Entertainment

Carrie Mathison & the Art of Seduction

by Rosie Narasaki

Carrie Mathison and the Art of Seduction. Hmm, sounds like it could be the title for a Harry Potter porn parody... either that, or the fourth book in a really bad YA romance series. Jokes aside, Sunday night's episode of Homeland reminded us that seduction is indeed an art — and that Carrie Mathison is a master of it.

The episode set up the concept nicely in a scene showing Carrie coach the recently returned Fara Sherazi on how to recruit Aayan Ibrahim (AKA Haissam Haqqani's nephew/the lone survivor of the wedding bombing) as an asset. She instructs Fara to "make physical contact" by putting her hand on his arm, on his shoulder, etc: "It is a seduction, Fara," she explains, "There's just no way around it."

When Fara fails to recruit Aayan, though, it's time to pull out the big guns: Carrie lures him in by appealing to his doctorly side (groaning in pain in a restroom), and boy, does she make physical contact: she invades his personal space bubble like it's her job (which it is, I suppose), all whilst promising complete safety and a shining medical career. We don't get to hear his response, but it's clear — as Max awkwardly flirts to Fara earlier in the episode (get ready for Homeland's newest ship!), "How could he say no?"

But that's not all: When Carrie returns home victorious to her huge, empty apartment and sits down at her huge, empty dining room table for dinner (with a lot of Chardonnay, as usual), she gets a call from Quinn, and he has big news — apparently, the attack on Sandy was a set-up (something I called back in episode 1, by the way). Armed with this new information, she sees her opening with him, and she takes it: she pleads, she flatters, she begs — and it works.

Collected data
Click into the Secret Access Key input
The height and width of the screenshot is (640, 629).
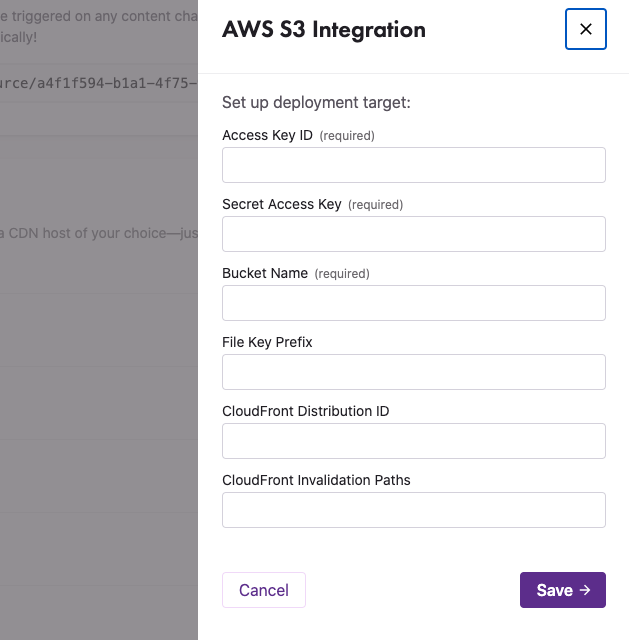pyautogui.click(x=413, y=234)
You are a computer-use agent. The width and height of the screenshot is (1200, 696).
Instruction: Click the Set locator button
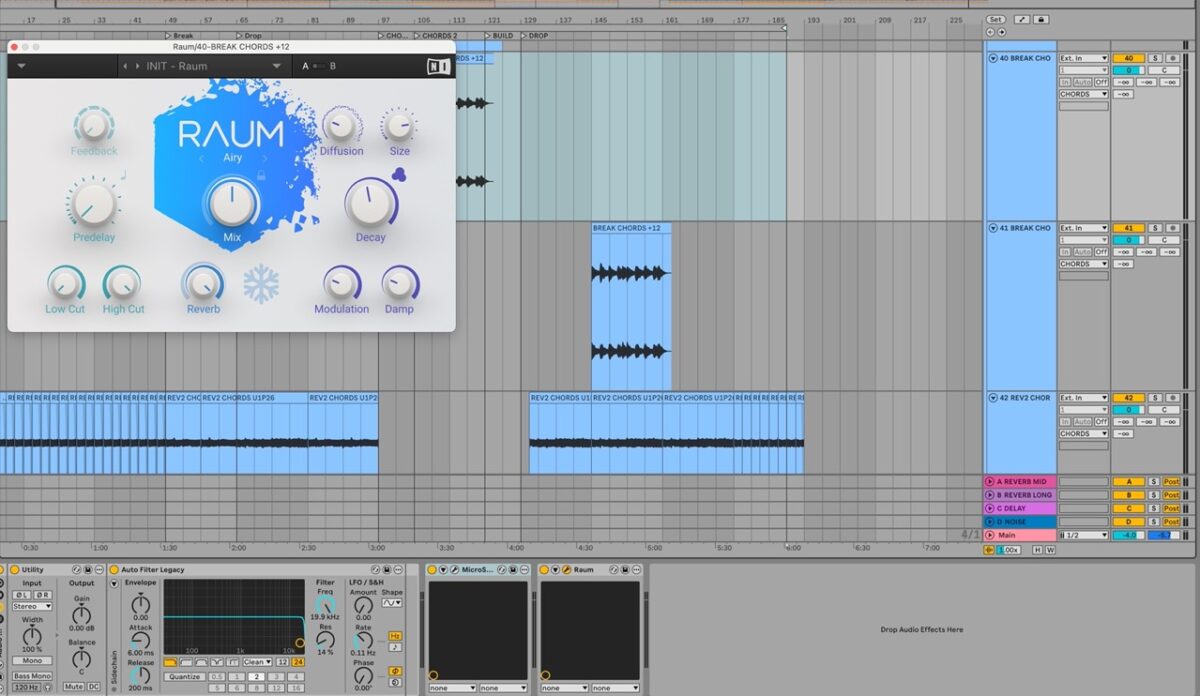pyautogui.click(x=995, y=19)
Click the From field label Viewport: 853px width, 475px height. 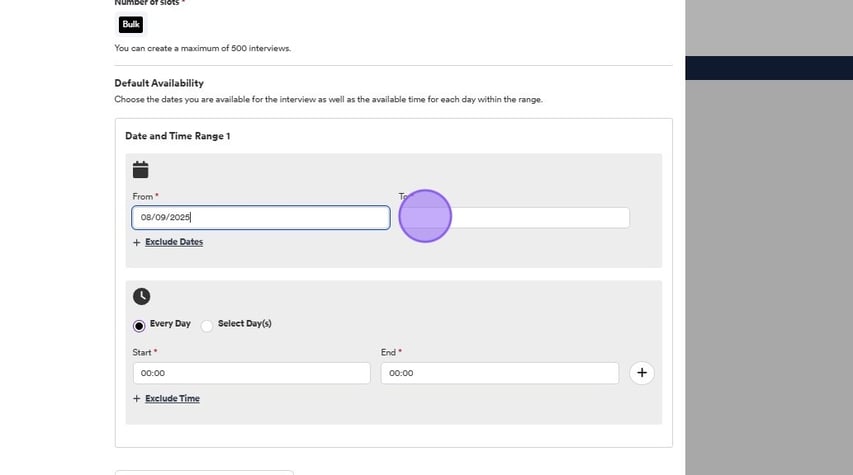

● **TASK PROMPT**
Continue the Homeland episode recap about Carrie Mathison and seduction, picking up right after its last sentence. The material isn't needed for this.

● **TASK OUTPUT**
Poor Quinn — the whole episode seemed like a big middle finger in his face: Almost every single person he comes into contact with tells him some form of "Duh dude, you're totally in love with Carrie Mathison." And if it's clear to Dar Adal, his CIA-sanctioned shrink, and his pseudo-girlfriend, you can bet it's clear to Carrie — and you can double-bet that she's going to take full advantage of it (Case in point: Brody). The show's played its cards close to the chest — most of us were working off the theory that Quinn loved Carrie, but Carrie was clueless... and that was a big mistake, because we never should assume Carrie's in the dark about anything.

So with that in mind, Carrie's the one who seems to be hurting Quinn the most. Because when she wheedles, wheedles, wheedles Quinn back to Islamabad with her, she knows exactly what havoc she's wreaking on him emotionally; she's working off the knowledge that he basically has to do what she says. Add in her heartwrenchingly platonic assertion that she loves him? Stick a fork in Quinn, because he is done.

When Carrie gets off the phone with Quinn, we see the same exhilarated grin we got from her when she successfully recruited Aayan — because whether it's putting the recruitment moves on a potential asset, or emotionally manipulating her biggest ally into coming back to her — she's damn good at it.